Among ByteDance’s other products is Douyin, a China-only version of TikTok. The two video-sharing apps have a similar platform, but the tech company has been careful to point out that the two apps are completely separate. Earlier this year, in response to a story about the two apps, Wired reported that a representative for TikTok had written: “They’re separate apps, markets, users, content, teams, policies, etc.”

Why ByteDance wishes to separate TikTok

This effort to distance TikTok from its Chinese counterpart and the China market is an apparent reaction to a national security review by the United States government. Lawmakers in the United States have raised concerns that the app’s user data could be shared with the Chinese government – a charge that the company has vehemently denied. In 2017, China passed a law requiring China-based companies to comply with its intelligence-gathering operations.

In the United States, these security concerns are a bipartisan issue. Republican Senator Marco Rubio wrote in an October letter to Treasury Secretary Steven Mnuchin that TikTok is “censoring content that is not in line with the Chinese government and Communist Party directives.” He has called for an investigation into ByteDance’s acquisition of Musical.ly. Similarly, Democratic Senator Chuck Schumer has warned that “apps like TikTok … may pose serious risks to millions of Americans.”

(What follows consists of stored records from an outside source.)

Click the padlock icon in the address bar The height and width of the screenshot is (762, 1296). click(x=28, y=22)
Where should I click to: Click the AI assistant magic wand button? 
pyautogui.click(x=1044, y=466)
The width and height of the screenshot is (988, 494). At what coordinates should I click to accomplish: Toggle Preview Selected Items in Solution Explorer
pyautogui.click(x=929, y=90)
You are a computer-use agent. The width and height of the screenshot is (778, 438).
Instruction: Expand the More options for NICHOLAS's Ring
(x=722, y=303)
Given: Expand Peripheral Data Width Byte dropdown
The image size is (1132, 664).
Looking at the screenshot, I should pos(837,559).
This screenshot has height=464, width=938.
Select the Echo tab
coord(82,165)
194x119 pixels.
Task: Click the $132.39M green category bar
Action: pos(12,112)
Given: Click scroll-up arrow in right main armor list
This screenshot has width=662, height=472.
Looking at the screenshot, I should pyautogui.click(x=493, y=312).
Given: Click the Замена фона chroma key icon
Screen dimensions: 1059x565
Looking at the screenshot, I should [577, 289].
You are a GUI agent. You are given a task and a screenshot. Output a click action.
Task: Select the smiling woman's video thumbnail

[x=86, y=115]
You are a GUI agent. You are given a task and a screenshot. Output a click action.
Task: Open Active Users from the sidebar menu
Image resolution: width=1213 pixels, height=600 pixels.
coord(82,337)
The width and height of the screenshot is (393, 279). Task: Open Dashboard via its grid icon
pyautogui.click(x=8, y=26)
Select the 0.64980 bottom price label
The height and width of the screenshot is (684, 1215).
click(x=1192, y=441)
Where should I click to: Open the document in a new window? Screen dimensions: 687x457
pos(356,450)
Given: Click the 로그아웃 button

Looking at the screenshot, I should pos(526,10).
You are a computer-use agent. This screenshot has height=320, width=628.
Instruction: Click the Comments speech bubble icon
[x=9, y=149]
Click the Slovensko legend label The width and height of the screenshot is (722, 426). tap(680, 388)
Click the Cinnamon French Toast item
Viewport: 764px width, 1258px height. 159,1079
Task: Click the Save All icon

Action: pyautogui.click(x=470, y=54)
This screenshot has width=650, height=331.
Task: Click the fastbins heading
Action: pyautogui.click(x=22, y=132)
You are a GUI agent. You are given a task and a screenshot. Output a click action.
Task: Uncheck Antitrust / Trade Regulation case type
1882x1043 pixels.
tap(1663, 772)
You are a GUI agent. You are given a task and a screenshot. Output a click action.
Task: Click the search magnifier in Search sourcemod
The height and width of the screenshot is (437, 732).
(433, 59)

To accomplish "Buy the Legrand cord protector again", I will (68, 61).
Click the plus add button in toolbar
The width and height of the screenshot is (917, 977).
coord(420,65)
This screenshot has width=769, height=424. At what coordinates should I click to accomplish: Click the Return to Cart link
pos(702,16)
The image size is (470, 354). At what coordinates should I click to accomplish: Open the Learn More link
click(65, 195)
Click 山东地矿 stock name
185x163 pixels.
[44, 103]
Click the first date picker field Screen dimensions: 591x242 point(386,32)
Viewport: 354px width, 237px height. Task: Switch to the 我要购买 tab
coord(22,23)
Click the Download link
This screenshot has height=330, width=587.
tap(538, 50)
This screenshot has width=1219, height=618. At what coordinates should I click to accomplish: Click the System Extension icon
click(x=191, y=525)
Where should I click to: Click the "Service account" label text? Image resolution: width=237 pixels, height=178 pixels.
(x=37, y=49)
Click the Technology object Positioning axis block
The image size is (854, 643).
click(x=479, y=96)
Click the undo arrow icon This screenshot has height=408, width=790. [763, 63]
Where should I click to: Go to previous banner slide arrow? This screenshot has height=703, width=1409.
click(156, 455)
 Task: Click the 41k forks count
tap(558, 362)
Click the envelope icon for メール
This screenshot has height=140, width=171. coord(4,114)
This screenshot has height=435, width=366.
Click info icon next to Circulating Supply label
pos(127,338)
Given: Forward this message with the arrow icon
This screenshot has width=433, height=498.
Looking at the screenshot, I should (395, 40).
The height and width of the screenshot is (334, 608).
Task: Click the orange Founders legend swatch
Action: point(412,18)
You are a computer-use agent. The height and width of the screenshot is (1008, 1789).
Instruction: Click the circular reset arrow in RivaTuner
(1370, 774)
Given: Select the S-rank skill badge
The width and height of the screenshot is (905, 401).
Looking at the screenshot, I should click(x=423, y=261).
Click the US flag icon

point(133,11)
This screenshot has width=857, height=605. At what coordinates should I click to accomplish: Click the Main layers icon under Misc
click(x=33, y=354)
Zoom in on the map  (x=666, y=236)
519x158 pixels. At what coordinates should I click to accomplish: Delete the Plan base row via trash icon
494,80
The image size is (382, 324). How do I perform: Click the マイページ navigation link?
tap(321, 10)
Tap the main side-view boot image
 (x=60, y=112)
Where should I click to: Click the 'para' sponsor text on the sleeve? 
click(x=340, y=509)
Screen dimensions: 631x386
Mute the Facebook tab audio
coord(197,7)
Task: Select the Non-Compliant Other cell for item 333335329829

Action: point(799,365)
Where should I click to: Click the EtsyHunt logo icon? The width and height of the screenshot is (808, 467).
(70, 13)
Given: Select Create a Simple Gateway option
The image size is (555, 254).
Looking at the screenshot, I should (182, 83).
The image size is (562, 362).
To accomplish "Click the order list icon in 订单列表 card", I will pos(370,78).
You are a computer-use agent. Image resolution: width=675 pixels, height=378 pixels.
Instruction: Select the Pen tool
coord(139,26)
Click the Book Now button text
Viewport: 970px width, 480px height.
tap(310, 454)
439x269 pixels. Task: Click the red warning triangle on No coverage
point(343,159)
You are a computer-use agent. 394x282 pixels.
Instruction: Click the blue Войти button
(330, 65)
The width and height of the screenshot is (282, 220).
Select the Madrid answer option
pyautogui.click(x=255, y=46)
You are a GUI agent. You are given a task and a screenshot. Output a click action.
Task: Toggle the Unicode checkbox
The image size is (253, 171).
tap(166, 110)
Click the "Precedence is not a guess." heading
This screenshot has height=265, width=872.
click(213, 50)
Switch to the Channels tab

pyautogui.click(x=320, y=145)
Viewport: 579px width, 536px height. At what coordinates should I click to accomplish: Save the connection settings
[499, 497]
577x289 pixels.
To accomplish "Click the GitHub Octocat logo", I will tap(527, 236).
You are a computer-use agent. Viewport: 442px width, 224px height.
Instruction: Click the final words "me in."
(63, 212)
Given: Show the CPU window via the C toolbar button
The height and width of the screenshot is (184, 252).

Alleged censorship by TikTok

Beyond the concerns for data security, TikTok has been under attack for its role in supporting China’s government and possibly spreading propaganda for the country’s Communist Party. This includes aiding in the spread of misinformation about the human rights abuses of Uighur Muslims in Xinjiang, an autonomous region in China. A report titled “Mapping more of China’s tech giants: AI and surveillance” argues that Chinese tech companies are complicit in state-sanctioned censorship and surveillance.

TikTok was thrust into the middle of this discussion in November this year when the app suspended the account of American user Feroza Aziz. The 17-year-old girl posted a makeup tutorial on the app in which she purportedly encouraged her viewers to read about Muslims being put in concentration camps in China. The videos were taken down – although they can be found on Aziz’s Instagram account – and her account was temporarily shut down.

TikTok has claimed that Aziz’s account was suspended as a result of a different video that featured Osama bin Laden as one of her “celebrity crushes.” The teen, who says that this video was intended to be humorous, has stated her belief that she was censored for the makeup video.

In September this year, it was reported that internal guidelines had instructed TikTok’s moderators to censor mentions of the Tiananmen Square protests, Tibetan independence, and other topics sensitive to the Chinese government. ByteDance, however, claims these guidelines are outdated and that they do not censor political speech.